[Confédération][3] Semper et Ubique
Par : Gregor
Genre : Science-Fiction , Action
Status : C'est compliqué
Note :
Chapitre 26
Publié le 05/07/14 à 17:39:20 par Gregor
Les navettes étincelaient dans la lumière rasante d’Antarès, qui s’engouffrait largement sous le haut plafond des hangars. Stoïques, Flinn et Guillhem patientaient. Cyrill avait ordonné la suspension des investigations pour un temps, reportant sine die l’application de la Question. Avec soulagement pour l’un et amertume pour l’autre, ils avaient obéi sans discuter. Ils devaient s’engager avec le Major dans la même embarcation, pour une destination vague sur l’hémisphère nord de la planète. Lorsque ce dernier se présenta sur la passerelle débouchant sur l’immense espace grouillant d’activité, Guillhem remit un peu d’ordre dans sa tenue. Il avait opté pour une pelisse à capuche austère, dissimulant un ensemble uni gris foncé couturé d’argent. Seuls son bras droit et une partie de son visage, cybernétisés, rompaient avec son uniformité. Son regard vert tranchait avec sa barbe naissante et sa chevelure impeccablement taillée, flamboyante. Le surnom de « Guillhem le Rouge » commençait déjà à circuler à bord, non seulement à cause de sa rousseur mais aussi au regard de ses activités, qui disait-on, avait déjà lourdement entaché ses mains.

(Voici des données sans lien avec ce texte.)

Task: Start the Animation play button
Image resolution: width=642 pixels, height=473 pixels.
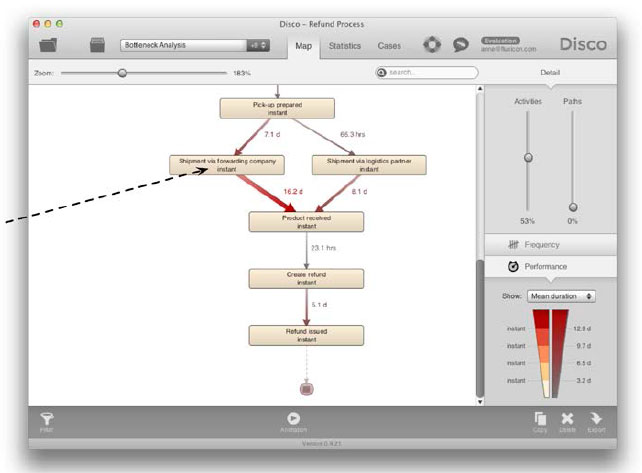Action: [x=294, y=420]
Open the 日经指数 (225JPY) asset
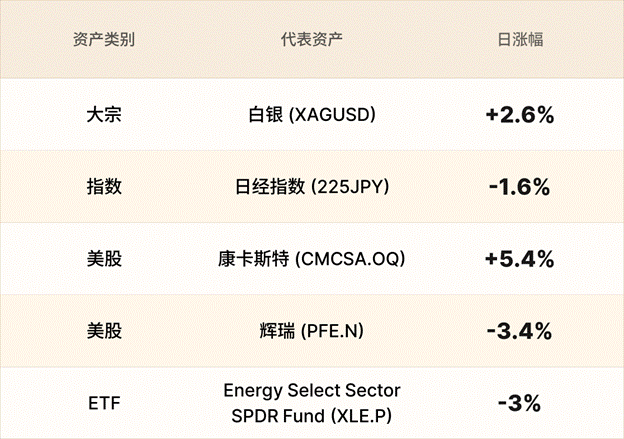Viewport: 624px width, 439px height. coord(312,187)
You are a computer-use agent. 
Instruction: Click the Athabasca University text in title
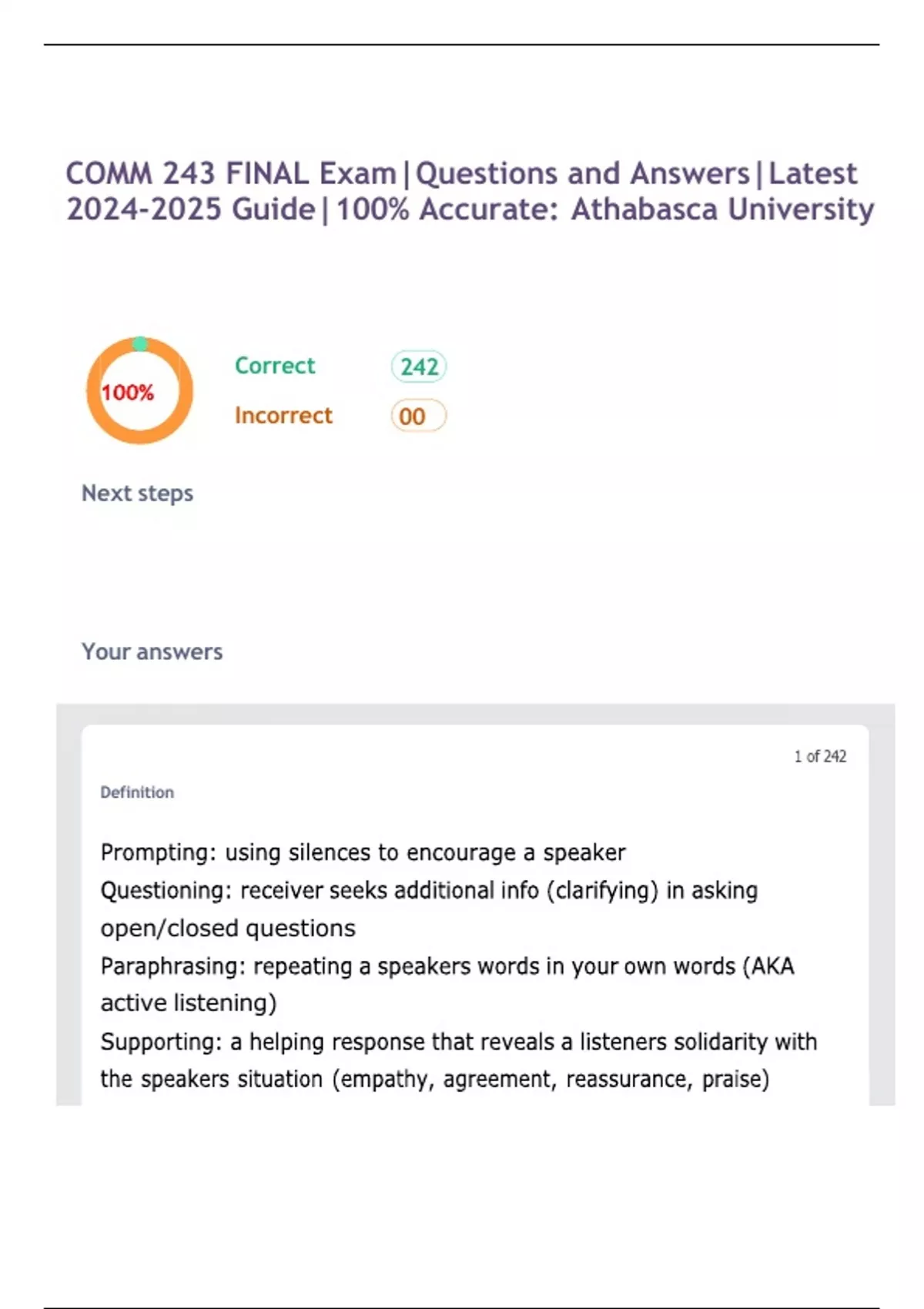point(722,209)
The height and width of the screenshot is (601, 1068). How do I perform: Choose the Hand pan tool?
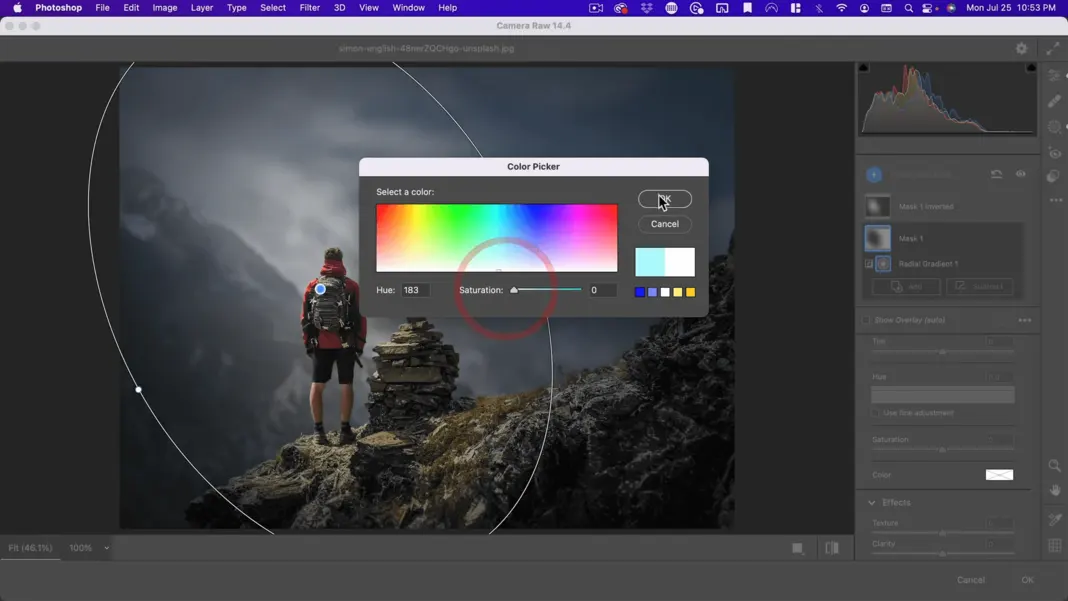pos(1054,491)
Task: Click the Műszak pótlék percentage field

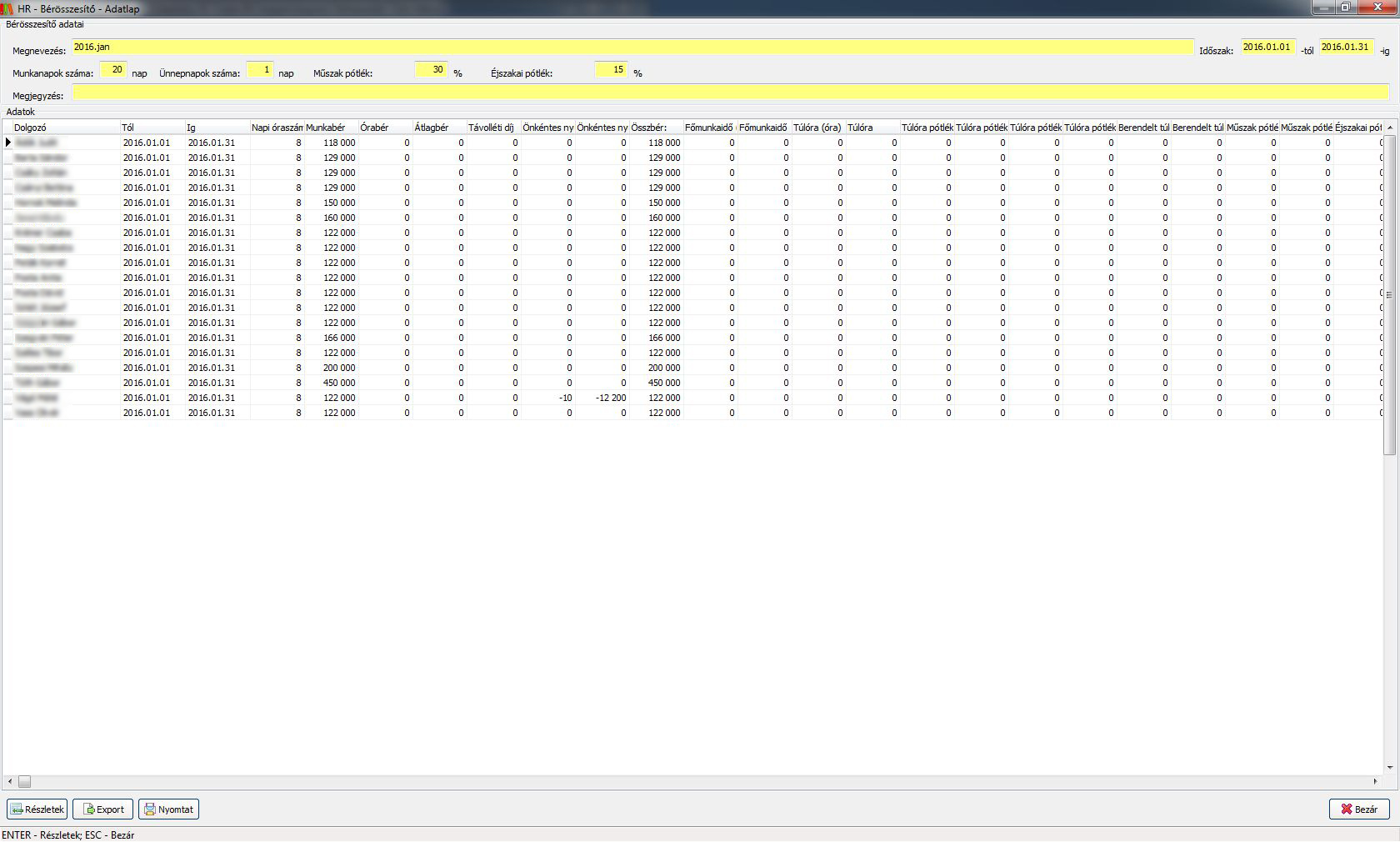Action: (x=431, y=70)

— Je vois que mes directives ont été entendues, lança Cyrill en s’approchant du duo. C’est bien.
— Monseigneur, répondit Guillhem en inclinant la tête, c’est un honneur de vous voir.
— Ces belles paroles sont de vrais compliments dans ta bouche, apprenti. J’ai cru comprendre que tu avais bien avancé dans ta mission.

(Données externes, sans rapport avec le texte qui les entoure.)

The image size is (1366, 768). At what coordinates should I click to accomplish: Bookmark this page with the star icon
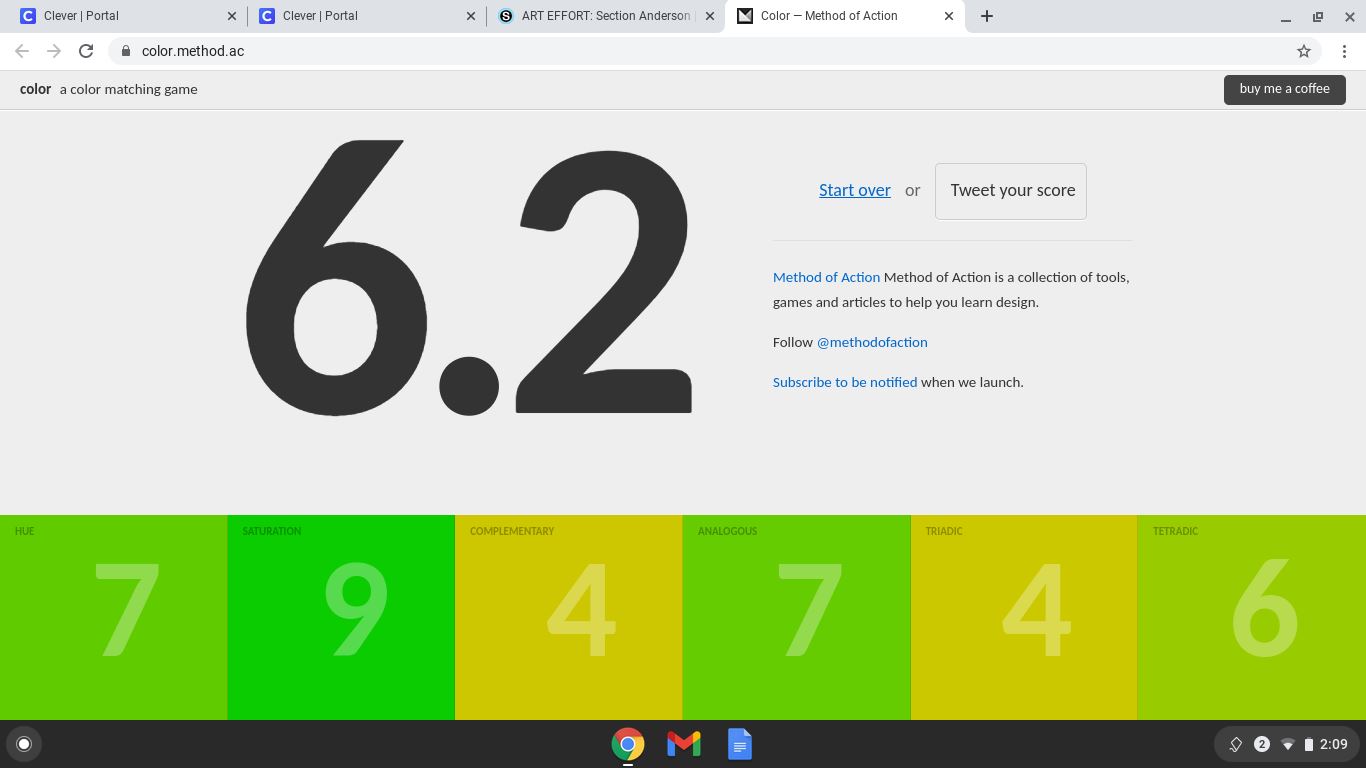pos(1303,51)
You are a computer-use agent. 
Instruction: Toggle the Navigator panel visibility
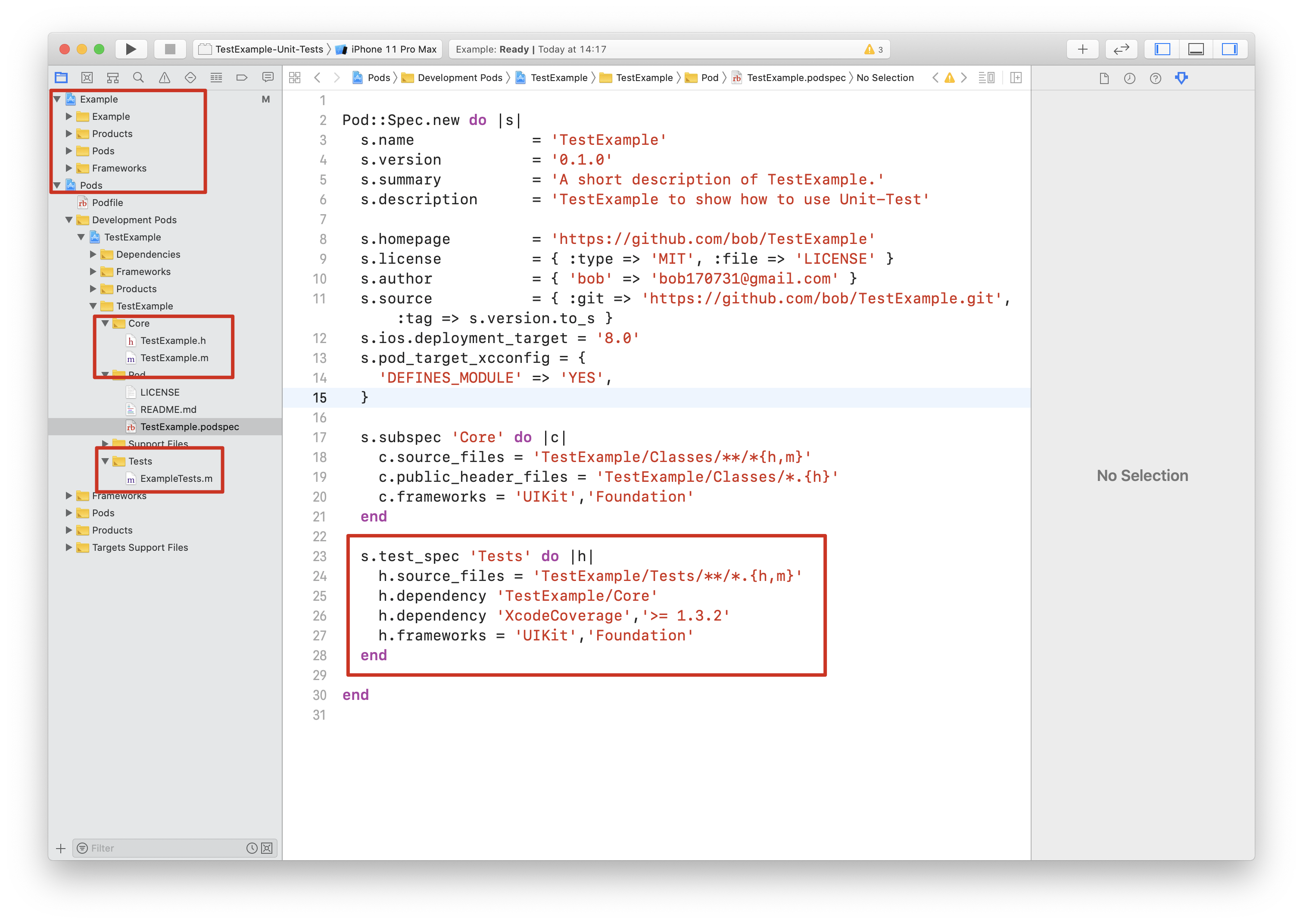(1162, 49)
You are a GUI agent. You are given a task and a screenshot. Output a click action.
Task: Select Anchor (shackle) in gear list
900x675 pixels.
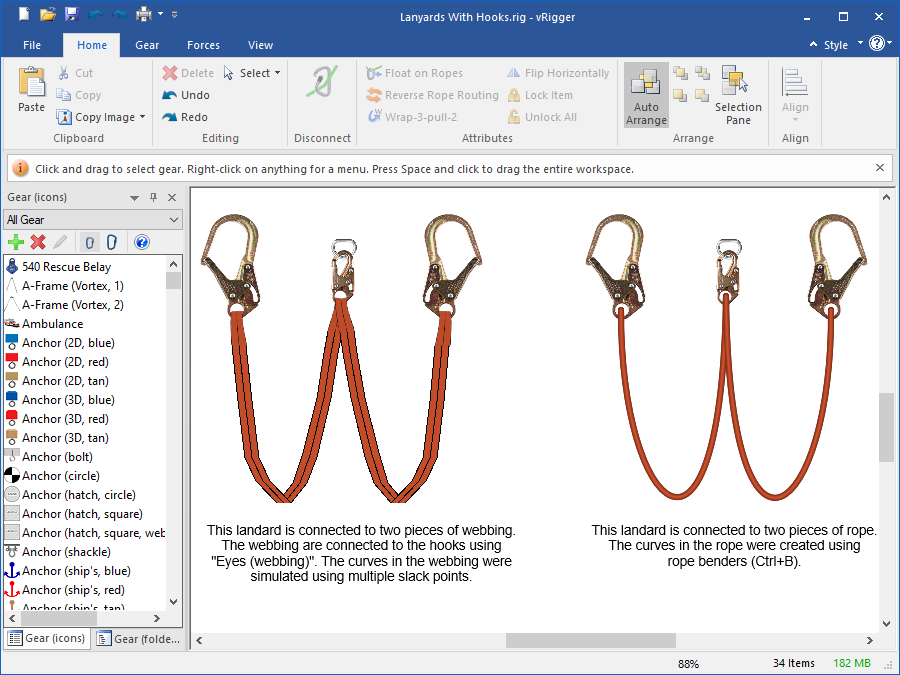point(66,552)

— Vous avez pu consulter le rapport, monseigneur ?
— En effet, Guillhem. Même si nous n’avons pas mis la main sur un traitre, au moins nous as-tu permis de progresser un peu. En éliminant les Navigateurs, c’est un dixième de l’équipage qui peut être mis hors de cause. C’est un bon début.
— Vous êtes trop bon, monseigneur, rougit l’intéressé.
— Continue ainsi, Guillhem. Mais ne faiblis pas. La tâche est ardue, et la paresse un bien agréable refuge. Flinn ?
— Oui ?
— Flinn, il faudra que nous discutions. En privé.
Le Naneyë hocha la tête. Le vénérable Clerc et son acolyte se dirigèrent seuls vers le sas de la navette, et y pénétrèrent, vérifiant que l’engin était désert.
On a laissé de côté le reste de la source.